O segredo do open banking, o que não te contaram?

Por: Tatiana Nogueira

Nas duas últimas semanas o que mais se escuta no meio bancário e que provavelmente você já viu alguma publicidade na mídia televisiva ou nas sociais é o tal do OPEN BANKING, que traduzido para o português significa banco aberto, ou no caso, sistema financeiro aberto. O projeto do Banco Central do Brasil tem inspiração na experiência britânica, pois sistema do open banking é o pioneiro e alguns outros países como Austrália, Índia, Estados Unidos, Canada e Rússia já implementaram aos seus sistemas financeiros.

Nas palavras de João André Pereira, Chefe Do Departamento de Regulação do Sistema Financeiro do Banco Central o Open Banking é “uma forma de compartilhamento de informações, serviços e produtos do sistema financeiro pra benefício da sociedade, para benefício do cidadão e a critério do cidadão.”[1]

A ideia central do open banking é dar ao consumidor o controle das informações e decidir o que fazer com elas, pois hoje só a instituição financeira em que está vinculado detém acesso. O Consumidor poderá escolher quais informações compartilhar, a que momento compartilhar e com quem compartilhar podendo retirar a autorização a qualquer tempo, sem aviso prévio.

Na prática[2] será assim: João é cliente do banco Y, faz a solicitação de cotação empréstimo por meio do aplicativo ou internet banking do banco W; O banco W aciona o banco Y para ter acesso às informações financeiras por João; O banco Y pede autorização de João para compartilhar seus dados com o banco W e quando João autorizar (e somente após essa autorização expressa) o banco Y enviará os dados para o banco W, dessa forma o banco W conseguirá apresentará uma cotação customizada a partir do histórico de João, pois poderá saber seu padrão de consumo, suas preferências e oferecer serviços que realmente se enquadrem ao perfil de João e tudo isso a custo zero, ou seja, o banco transmissor, no caso do nosso exemplo o banco Y, não poderá cobrar João pela informações repassadas ao Banco W.
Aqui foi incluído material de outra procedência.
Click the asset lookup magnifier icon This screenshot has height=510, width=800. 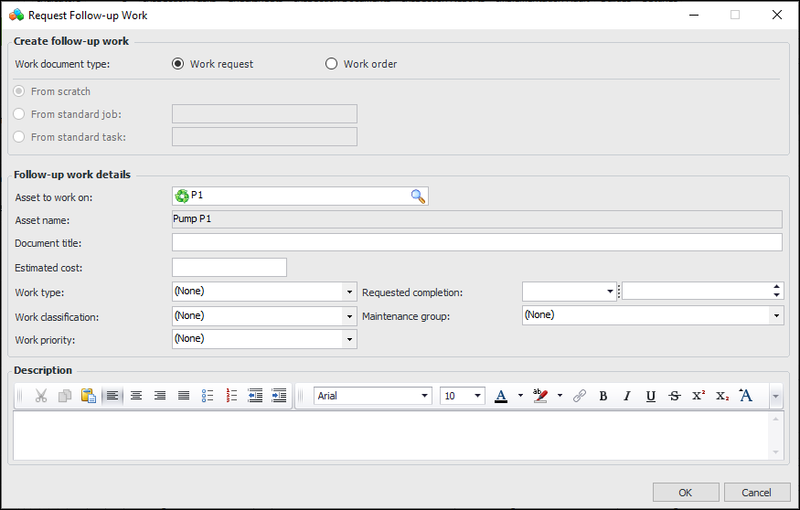click(x=418, y=196)
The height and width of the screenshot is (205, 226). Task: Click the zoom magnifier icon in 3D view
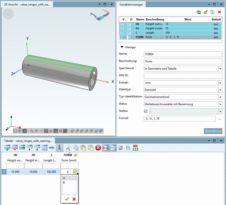(32, 131)

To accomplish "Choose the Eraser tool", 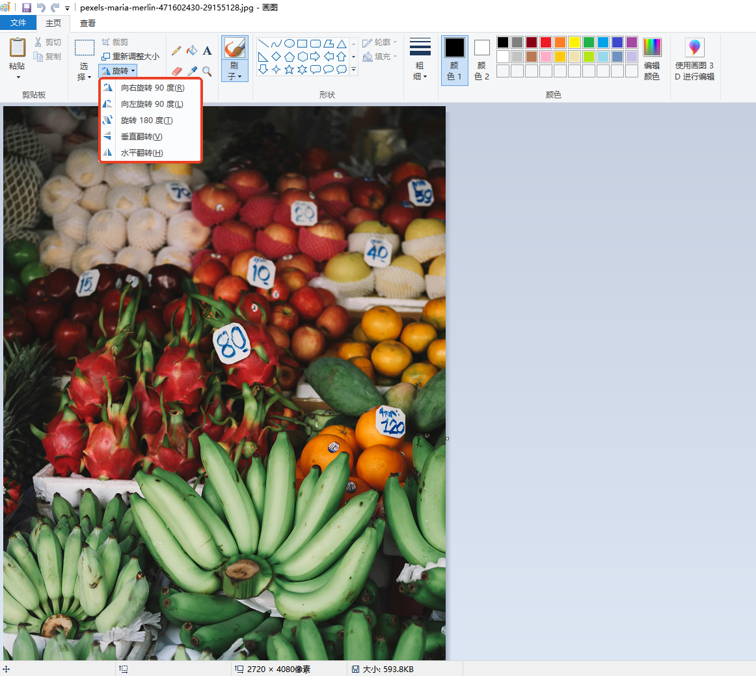I will click(x=176, y=71).
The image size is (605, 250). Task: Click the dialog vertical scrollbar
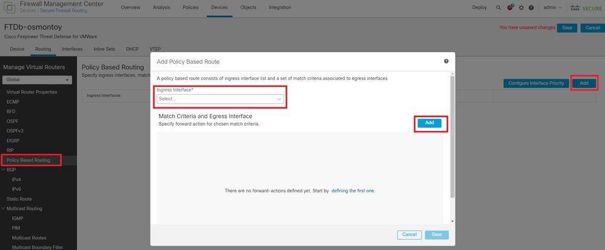coord(452,140)
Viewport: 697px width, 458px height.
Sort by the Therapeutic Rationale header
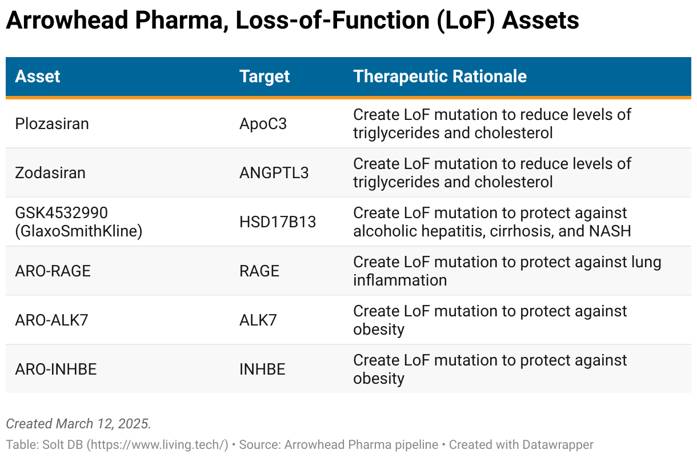[x=440, y=77]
O Brasil seguindo a tendência de estimular a concorrência, promover a eficiência e estimular a criação de novos e melhores produtos ao consumidor final iniciou em 01/02/2021 uma agenda de implementação do sistema financeiro aberto que será composta por 4 fases ao qual o Bacen[3] define como:

1ª Fase 01/02/2021: compartilhamento padronizado das informações sobre canais de atendimento, serviços e produtos financeiros tradicionais;

2ª Fase 15/07/2021: Consumidores terão o controle para compartilhar os dados (dados cadastrais, transações em conta, informações sobre cartões e operações de crédito) e compartilhá-los com as instituições de sua preferência se, e quando quiserem;

3ª Fase 30/08/2021: Consumidores terão acesso a serviços e propostas de crédito não apenas nos canais das instituições financeiras;

4ª Fase 15/12/2021: Ampliação do conceito de Open Banking para incluir mais opções de dados que poderão ser compartilhados.

Todas as instituições financeiras com porte superior a 1% do PIB são obrigadas a participar do Open Banking, pode-se, portanto, concluir que os 5 principais bancos com operações no Brasil já aderiram ao sistema financeiro aberto. Para as instituições financeiras com o PIB inferior a 1% a adesão é voluntária.
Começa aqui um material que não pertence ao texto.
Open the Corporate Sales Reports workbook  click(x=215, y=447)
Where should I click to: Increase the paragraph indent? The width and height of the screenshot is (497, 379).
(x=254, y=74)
Mas depois de tudo isso, será mesmo que esse Sistema Financeiro Aberto contemplará toda a população? Aqueles que infelizmente não possuem um bom histórico, ou estão começando agora a sua relação com um banco, ou aqueles que não possuem uma renda expressiva e aqueles que não possuem conta corrente ou poupança, mas precisam de crédito, como ficam diante do novo sistema?

Um estudo feito por Gustavo Schainberg S. Babo[4] expõe o quão discriminatório pode ser o algoritmo[5] que avalia as métricas para oferecer o produto mais adequado. De acordo com os dados apresentados pelo cliente, o sistema definirá quais serviços ofertar com base no histórico e é aí que mora o problema, dependendo da situação, o sistema pode julgar se o cliente é de risco e apresentar taxas de juros mais elevadas, ou até mesmo não apresentar nada ao cliente por entender que ele não se encaixa com o “perfil da instituição”.
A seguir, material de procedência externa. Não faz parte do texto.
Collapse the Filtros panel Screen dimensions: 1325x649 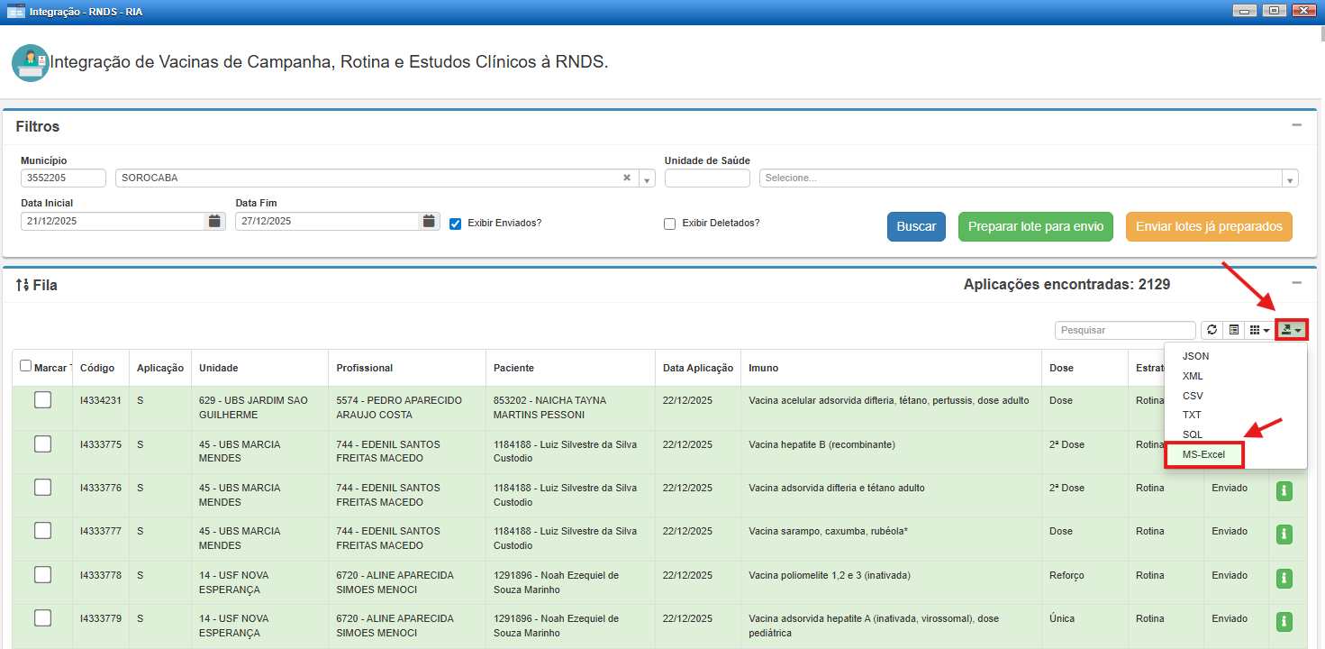(x=1296, y=125)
Infelizmente essa discriminação existe e pode se perpetuar no Open Banking, ainda mais se levarmos em conta a última pesquisa publicada pelo CNC[6] que em janeiro de 2021 concluiu que 66,5% dos brasileiros estão endividados, correndo inclusive o risco de violar o princípio da não discriminação, disposto no art. 6º, IX da Lei Geral de Proteção de Dados nº 13.709/2018.

Outro estudo feito pela pesquisadora do Instituto Propague Joana Vaccarezza[7], agora a respeito do Open Finance (sistema aberto do Reino Unido) em operação desde 2018, também traz observações a respeito da discriminação algorítmica em suas palavras:

“Outro ponto crítico é que, se bem a disponibilidade de informações sobre os usuários pode levar à oferta de produtos de investimento mais adequados a cada cliente, também pode levar à exclusão daqueles usuários cujo perfil não é interessante às instituições do mercado. Estudos recentes sobre a discriminação algorítmica apenas reforçam o cuidado necessário à aplicação da inteligência artificial à criação de perfis de usuários.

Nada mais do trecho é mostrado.